# Citation Dataset Loading

In this notebook we're going to load the citation dataset into Neo4j.

In [18]:
from neo4j import GraphDatabase

In [19]:
driver = GraphDatabase.driver("bolt://localhost:7687", auth=("neo4j", "neo4jneo4j"))        
print(driver.address)

localhost:7687


## Create Constraints

First let's create some constraints to make sure we don't import duplicate data:

In [20]:
with driver.session(database="demo") as session:
    display(session.run("CREATE CONSTRAINT ON (a:Article) ASSERT a.index IS UNIQUE").consume().counters)
    display(session.run("CREATE CONSTRAINT ON (a:Author) ASSERT a.name IS UNIQUE").consume().counters)
    display(session.run("CREATE CONSTRAINT ON (v:Venue) ASSERT v.name IS UNIQUE").consume().counters)
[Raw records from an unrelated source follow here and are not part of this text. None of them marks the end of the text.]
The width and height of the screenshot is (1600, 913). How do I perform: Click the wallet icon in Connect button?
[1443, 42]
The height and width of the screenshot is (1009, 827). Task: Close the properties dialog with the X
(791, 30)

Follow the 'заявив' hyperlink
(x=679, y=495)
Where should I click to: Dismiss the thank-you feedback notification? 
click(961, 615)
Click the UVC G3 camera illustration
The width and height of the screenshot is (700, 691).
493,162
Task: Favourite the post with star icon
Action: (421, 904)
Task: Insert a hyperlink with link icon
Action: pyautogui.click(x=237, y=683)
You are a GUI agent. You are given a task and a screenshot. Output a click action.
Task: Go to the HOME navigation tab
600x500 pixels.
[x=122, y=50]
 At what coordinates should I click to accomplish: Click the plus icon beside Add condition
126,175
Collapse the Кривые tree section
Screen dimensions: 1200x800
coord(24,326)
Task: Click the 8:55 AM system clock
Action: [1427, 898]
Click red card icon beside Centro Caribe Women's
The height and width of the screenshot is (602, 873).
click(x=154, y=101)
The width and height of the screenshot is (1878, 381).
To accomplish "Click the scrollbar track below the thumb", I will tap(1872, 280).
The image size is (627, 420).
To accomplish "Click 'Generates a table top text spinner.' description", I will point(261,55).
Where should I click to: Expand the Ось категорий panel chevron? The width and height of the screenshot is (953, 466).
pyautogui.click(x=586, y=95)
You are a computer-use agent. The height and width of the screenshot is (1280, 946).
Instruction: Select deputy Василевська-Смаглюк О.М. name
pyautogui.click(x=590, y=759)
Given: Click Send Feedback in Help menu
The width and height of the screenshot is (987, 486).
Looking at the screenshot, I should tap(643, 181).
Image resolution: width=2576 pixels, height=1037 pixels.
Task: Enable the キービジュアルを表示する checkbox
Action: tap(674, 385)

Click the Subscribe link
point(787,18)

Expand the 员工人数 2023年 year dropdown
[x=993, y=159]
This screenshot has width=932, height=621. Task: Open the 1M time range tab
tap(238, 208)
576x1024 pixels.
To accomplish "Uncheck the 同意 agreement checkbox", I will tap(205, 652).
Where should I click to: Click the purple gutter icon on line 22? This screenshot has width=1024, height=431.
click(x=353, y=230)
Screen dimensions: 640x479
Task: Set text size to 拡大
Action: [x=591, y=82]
{'_contains_updates': True, 'constraints_added': 1}

{'_contains_updates': True, 'constraints_added': 1}

{'_contains_updates': True, 'constraints_added': 1}

## Loading the data

Now let's load the data into the database. We'll create nodes for Articles, Venues, and Authors.


In [21]:
query = """
CALL apoc.periodic.iterate(
  'UNWIND ["dblp-ref-3.json"] AS file
   CALL apoc.load.json("https://github.com/mneedham/link-prediction/raw/master/data/" + file)
   YIELD value WITH value
   return value',
  'MERGE (a:Article {index:value.id})
   SET a += apoc.map.clean(value,["id","authors","references", "venue"],[0])
   WITH a, value.authors as authors, value.references AS citations, value.venue AS venue
   MERGE (v:Venue {name: venue})
   MERGE (a)-[:VENUE]->(v)
   FOREACH(author in authors | 
     MERGE (b:Author{name:author})
     MERGE (a)-[:AUTHOR]->(b))
   FOREACH(citation in citations | 
     MERGE (cited:Article {index:citation})
     MERGE (a)-[:CITED]->(cited))', 
   {batchSize: 1000, iterateList: true});
"""

with driver.session(database="demo") as session:
    result = session.run(query)
    for row in result:
        print(row)

<Record batches=5 total=4143 timeTaken=4 committedOperations=4143 failedOperations=0 failedBatches=0 retries=0 errorMessages={} batch={'total': 5, 'committed': 5, 'failed': 0, 'errors': {}} operations={'total': 4143, 'committed': 4143, 'failed': 0, 'errors': {}} wasTerminated=False failedParams={} updateStatistics={'nodesDeleted': 0, 'labelsAdded': 16620, 'relationshipsCreated': 18924, 'nodesCreated': 16620, 'propertiesSet': 29667, 'relationshipsDeleted': 0, 'labelsRemoved': 0}>


In [22]:
query = """
MATCH (a:Article) 
WHERE not(exists(a.title))
DETACH DELETE a
"""

with driver.session(database="demo") as session:
    result = session.run(query)
    print(result.consume().counters)

{'_contains_updates': True, 'nodes_deleted': 2473, 'relationships_deleted': 2690}